For some allergists, such as Sicherer at Mount Sinai, any chance of exposure is a reason to steer clear. “Just avoid products that have the precautionary labels, if that’s a food that you’re avoiding,” Sicherer said in a New York Times article last year under the heading, “Skip food with precautionary labels.”
That’s fine for businesses that don’t want legal problems and for doctors who don’t want their patients to ever go to the ER, but that’s not looking at the problem from a human perspective. This may be an overly dramatic comparison, but if people were advised to never get into cars because there’s a chance they might get into an accident, it sure would reduce the number of car fatalities.

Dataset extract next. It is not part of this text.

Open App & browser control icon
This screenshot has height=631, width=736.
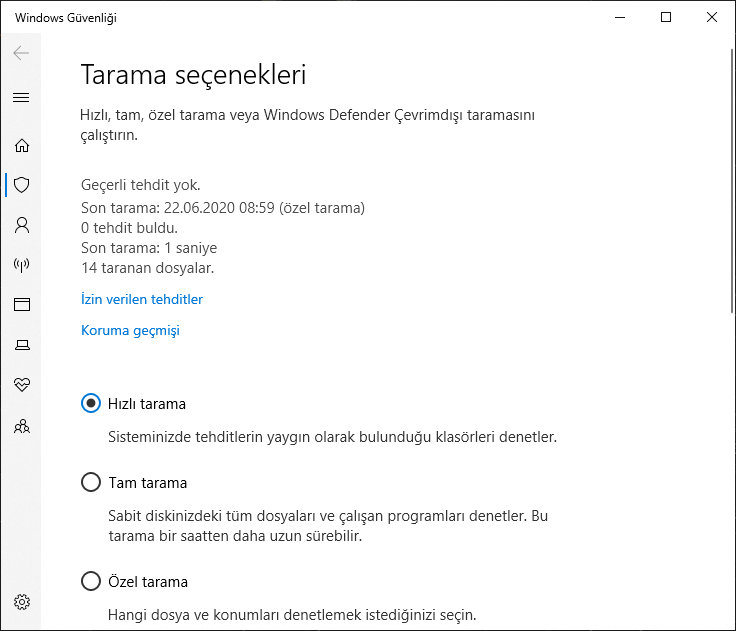(21, 305)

But then people wouldn’t be living their lives.
I think Mustafa has a more appropriate point of view when it comes to his patients, as well as to his own child with allergies. “So many of these decisions are made out of extreme fear,” he says. “But it’s not a good time to make a life decision when you are being chased in the woods.” He prefers a more reasoned-based approach to the risks: He allows his son to eat some foods with PALs, but always ensures there’s an epinephrine pen nearby.
I would never suggest any parent take unwarranted risks with their child. We have to make our own educated decisions. But since working on this article, I have become more willing to expose my daughter to foods that have some, if minor, risk of cross-contact. I recently fed her Brazil nuts for the first time. And I gave her the Fruit and Nuts granola from Bread Alone, which has a “may contain eggs” PAL on it. I called the company and spoke with its CEO, Nels Leader, who follows the guidelines from the Safe Quality Food Program, the so-called gold standard for food safety.

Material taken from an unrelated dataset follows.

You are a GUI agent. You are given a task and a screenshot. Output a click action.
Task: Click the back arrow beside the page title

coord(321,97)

“I’m doing my part by providing honest and nutritious food. But I’m not going to play doctor,” he says of PALs. “You’ll have to make the best decisions for your family regarding the risk.”

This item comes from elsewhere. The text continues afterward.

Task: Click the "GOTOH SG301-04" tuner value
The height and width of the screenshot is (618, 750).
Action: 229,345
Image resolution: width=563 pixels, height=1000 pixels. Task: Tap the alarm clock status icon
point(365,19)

The reason the granola has a “may contain eggs” labeling, Leader tells me, is because it may be baked in the same oven as the croissants, which are made with eggs. Now that I know the specific risk, I’m willing to subject my daughter to it. She tried it. She didn’t react to it. (She also didn’t exactly love it.) It sure would be helpful if every PAL came with such specific information about why there’s a risk of cross-contact, but that’s not likely to happen any time soon.
Even so, I’m now more likely to allow my daughter to eat food with an egg, or even peanut, PAL. I feel like this is the right path for her, as long as she is aware that these are all very calculated decisions that we’re making.
It is hard to determine how having an allergy affects a child’s psychology. Every child is different. My daughter takes it pretty well, but she’s certainly had to deal with life not being fair in a way that’s different from many of her peers. The other day, she told me she thinks allergies have made her think more about the ingredients in the food she eats, which has inspired her to love to cook, which we do together often.
Hopefully, this makes her stronger, more self-aware, and resilient. I do think that she has been more prepared for Covid-19 than children without allergies because she has lived her entire conscious life being aware that what seems innocuous — another kid’s snack, a kitchen counter, a muffin — can actually be a serious threat to her health.
“It’s twisted, I know,” says Pistiner, whose son, Scott, despite his allergies, is a thriving 16-year-old today. “But I can appreciate how allergies have better prepared my kid for our new age of fear.”